Every adjective he uses has its significance. Take “ranch” eggs, how pastoral they sound and fanned by fresh zephyrs. The same with “yard” eggs, such an “out in the open — let the rest of the world go by” impression they confer. And so reassuring, too, as though they couldn’t have been manufactured for Woolworth’s.
There is much, I find, to be written about eggs.
Isn’t it “up-looking,” as Mr. Wilson would say, that they are so cheap now?
I cannot help wondering if that woman’s hens — the hens that went with the crow — if they laid well when eggs were so high.
On the California-Street Car
She was a little black girl about four years old, riding with her mother on the observation seat of the California street car. She was a little black girl and didn’t know the difference — she might have been as white as milk for all she knew. She was poor but daintily dressed beside being very neat.
The rest of us in the car were grown-up and white — well-dressed people who looked as though we knew a lot. We were all riding along; we and the little black girl with her mother, when suddenly we came out from the surrounding wall of apartment houses into the open, facing a side street — .
And there before us, in all its morning glory, lay the great city of Saint Francis. It was just emerging out of fog. The smoke and steam rising, touched into color by the sun, softened it into a great mystery with forms and hulks coming into relief through the mists. For a moment it wasn’t a city but a magnificent singing of the morning.
In a dull, inert way I suppose all of us, the grownup people, glimpsed some of its beauty. But we were all intent upon the business of the day — we didn’t look out very far — .

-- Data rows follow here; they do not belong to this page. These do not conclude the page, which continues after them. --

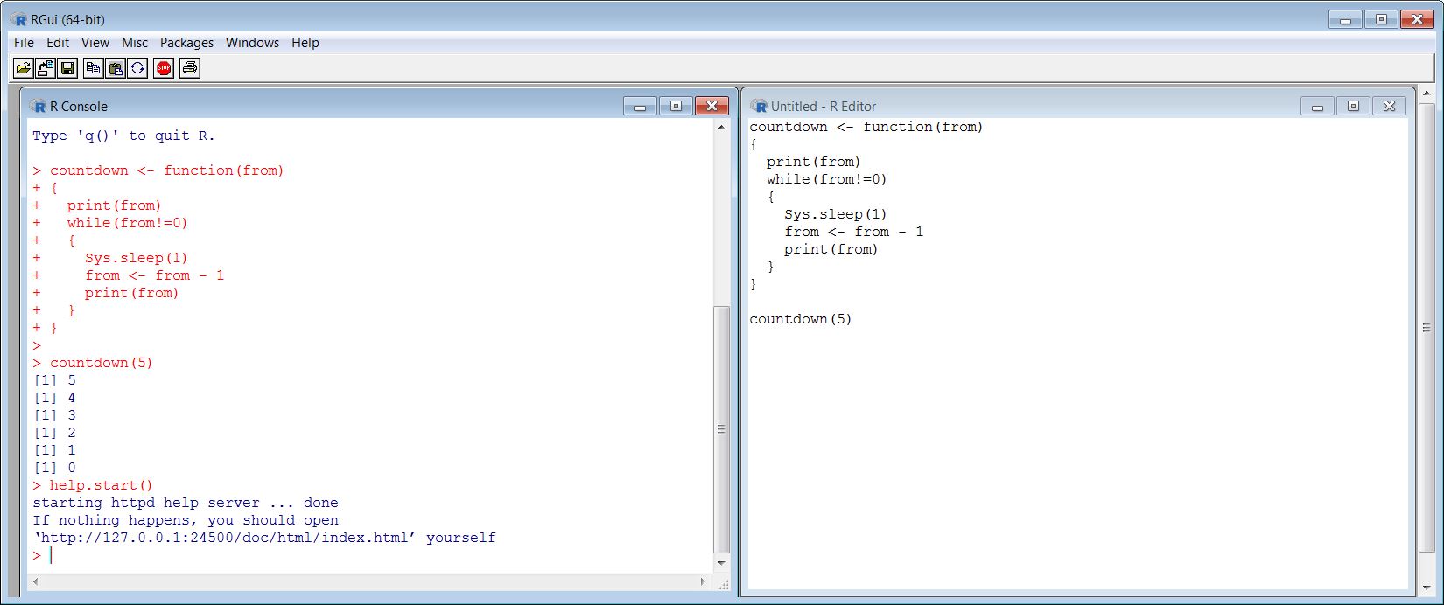
Task: Click the Paste clipboard icon
Action: tap(115, 68)
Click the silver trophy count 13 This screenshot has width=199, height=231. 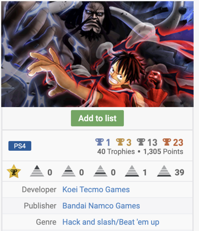pos(152,142)
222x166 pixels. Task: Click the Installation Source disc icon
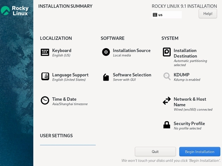click(x=106, y=52)
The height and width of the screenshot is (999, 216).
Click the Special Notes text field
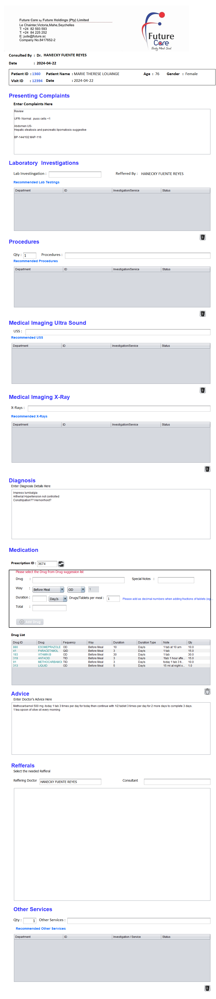[x=176, y=580]
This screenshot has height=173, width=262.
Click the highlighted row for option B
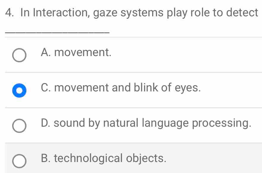pyautogui.click(x=131, y=159)
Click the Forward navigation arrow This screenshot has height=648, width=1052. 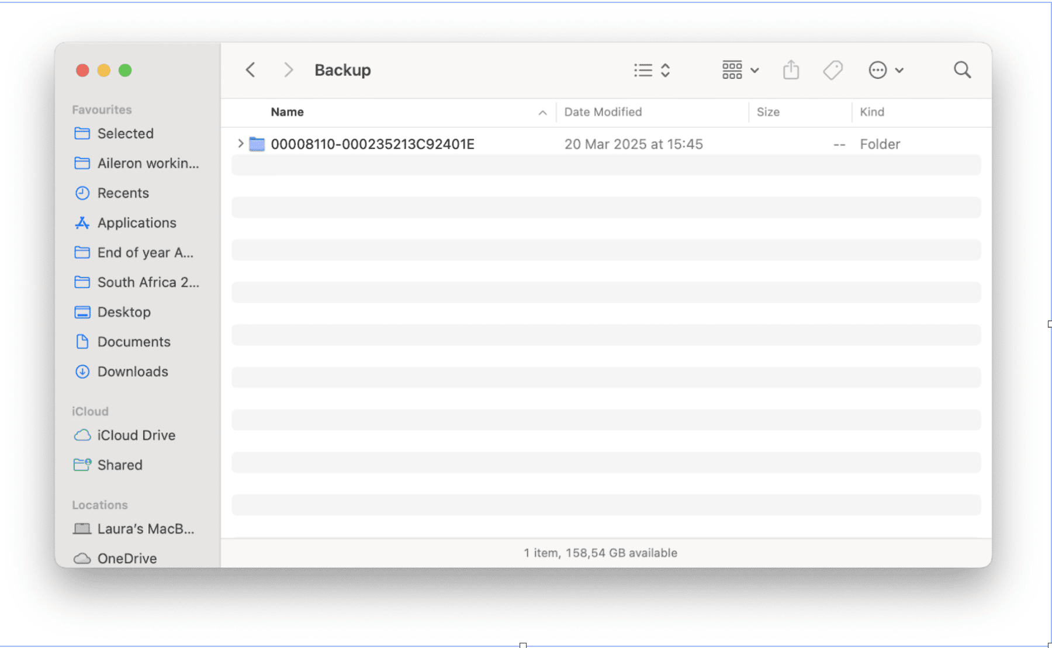[288, 70]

But the little black girl who didn’t know any better, the little black girl raised her two arms above her head and exclaimed in a high, joyous child voice — “Gee whiz!”
Western Yarns
The men around the corner store at home were forever telling stories about the big yarns that Were told in the West. One of the favorites was that ancient one of the Western town that was so healthy they had to kill a man to start a graveyard.
Having been brought up on this tradition of Western yarns, I have been surprised since living here never to have heard a single story that didn’t sound perfectly reasonable. But it has dawned on me recently that the “Yarns” are true. Therefore, they are no longer yarns, but facts.
Here is an oil boom story I heard first-hand the other day. I believe it, but you couldn’t get those men around the corner store to believe it — .
It was in a dusty town where everyone rushed in to make quick money and never mind about the main street even if they did have to plough through dust to their knees. Then one day a heavy rain came that made the street one slough of soft oozy clay which no one could cross.